Appendix A Distinction from Existing Datasets

Figure 7 shows example images of our dataset and RobotCar [green33]. Most of our images are darker than the darkest one of RobotCar. The standard raw image processing yields mostly black images from them. Nevertheless, one can derive sufficient info from their RAW signals, when treating them properly.

Appendix B Performance Comparison to a Manual Adjustment

Figure 8 shows the results of using SuperPoint with the three image-enhancing methods and the result obtained by using SuperPoint on a manually converted 8-bit image from the same RAW image. To be specific, we manually chose the range of 14-bit RAW signal and converted it into an 8-bit image. The values of ‘dR’ and ‘dT’ indicate the rotation and translation errors for each method. It is observed that the manual method yields significantly better results than others and indicates that there is stil much room for improvement.

Appendix C All Samples of Scene Images in the Dataset

Figures 9 and 10 show all samples of indoor and outdoor scenes in our dataset, respectively. All images are obtained from the long exposure RAW-format images by the standard RIP.

Appendix D More Results of Image Matching

Figure 11 shows the normalized number of the exposure settings for which the estimation error is lower than threshold averaged over 54 outdoor scenes.

Figure 12 shows the average angular errors of the camera pose estimated by the compared 88 methods (i.e., eight image enhancers with eleven image matching methods) over all scenes for each of the exposure settings.

Appendix E Visualization of Matching Results

Figure 13 and 14 show examples of the visualization of the matching results by the 88 methods for an indoor and an outdoor scene, respectively.

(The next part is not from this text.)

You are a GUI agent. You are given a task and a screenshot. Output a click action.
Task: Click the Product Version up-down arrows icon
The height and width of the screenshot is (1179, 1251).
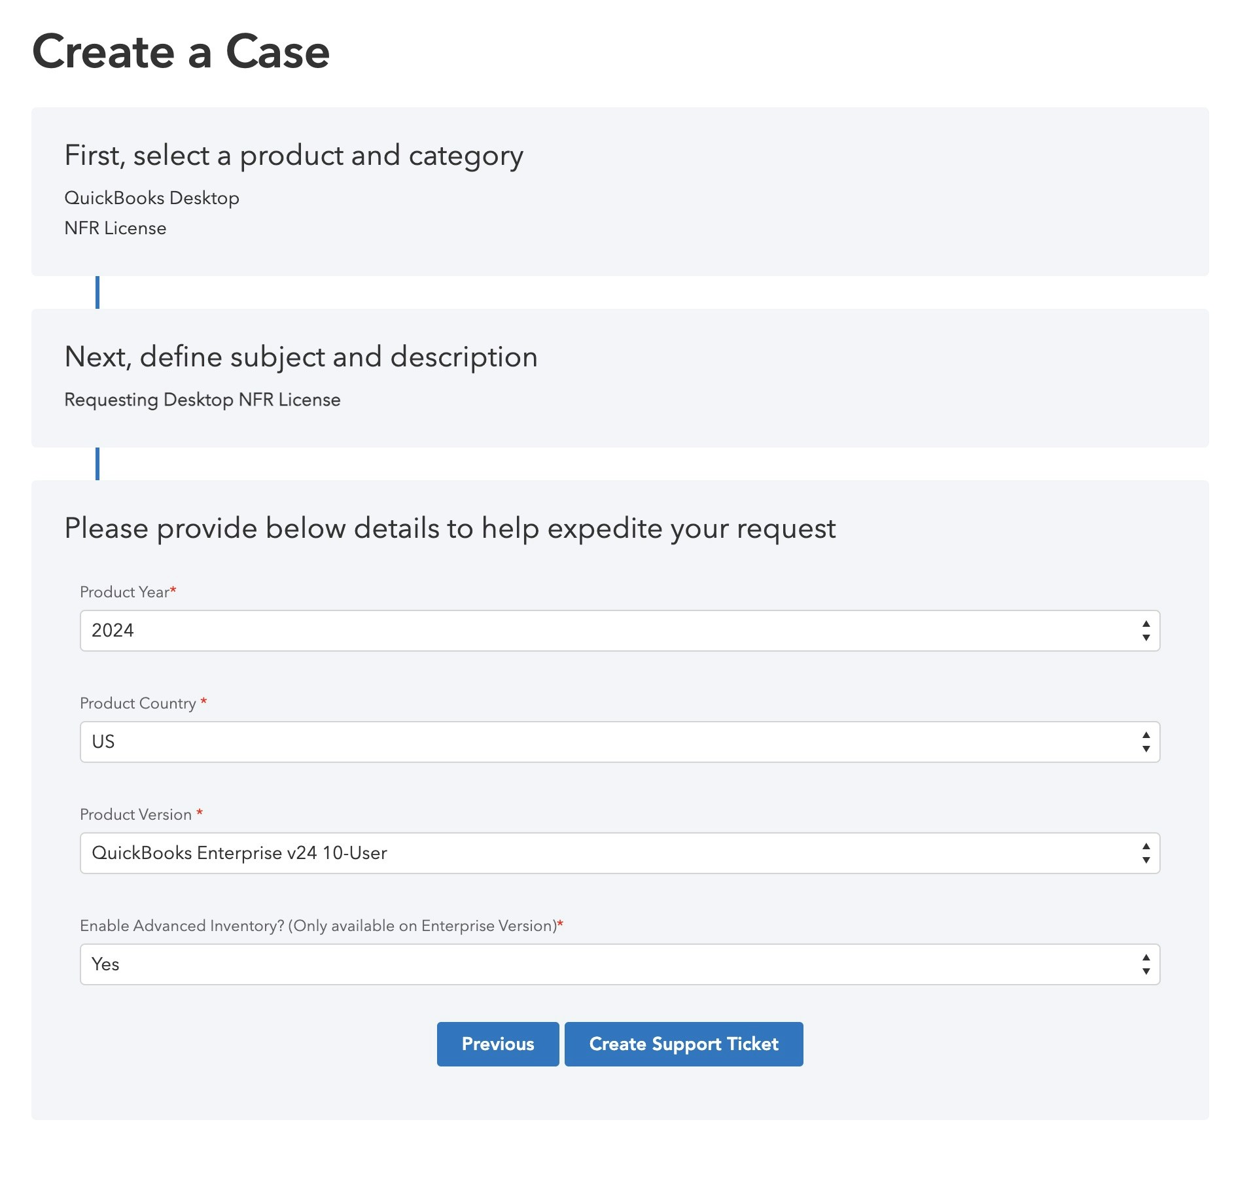click(x=1146, y=853)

Figure 7: Comparison between RobotCar [green33] and our dataset.
Figure 8: Matching results of SP with (a) Direct-HistEq, (b) Direct-BM3D, (c) SID, and (d) Images obtained by manual adjustment of brightness range in 14-bits RAW signals.
Figure 9: Samples of all image pairs (long exposure versions) of the indoor scenes.
Figure 10: Samples of all image pairs (long exposure versions) of the outdoor scenes.
Figure 11: The normalized number of the exposure settings (the vertical axis) for which the estimation error of each method is lower than threshold (the horizontal axis). Each panel shows the means and standard deviations over 54 outdoor scenes for the eleven image matching methods for an image-enhancing method.
Figure 12: Average angular errors of the camera pose estimated by the 88 methods (i.e., eight image enhancers with eleven image matching methods) over all the 54 scenes for each of the exposure settings. (I) RIP. (II) RIP-HistEq. (III) RIP-CLAHE. (IV) RIP-MIRNet. (V) Direct-HistEq. (VI) Direct-CLAHE. (VII) Direct-BM3D. (VIII) SID.
Figure 13: Visualization of the matching results for one of the 54 indoor scenes. Point correspondences judged as inliers are shown in green lines. The combination of eleven matching methods and the eight image enhancing methods are applied to two image pairs with different levels of exposure (i.e., ‘Easy’ and ‘Hard’).
Figure 14: Visualization of the matching results for one of the 54 outdoor scenes. Point correspondences judged as inliers are shown in green lines. The combination of eleven matching methods and the eight image enhancing methods are applied to two image pairs with different levels of exposure (i.e., ‘Easy’ and ‘Hard’).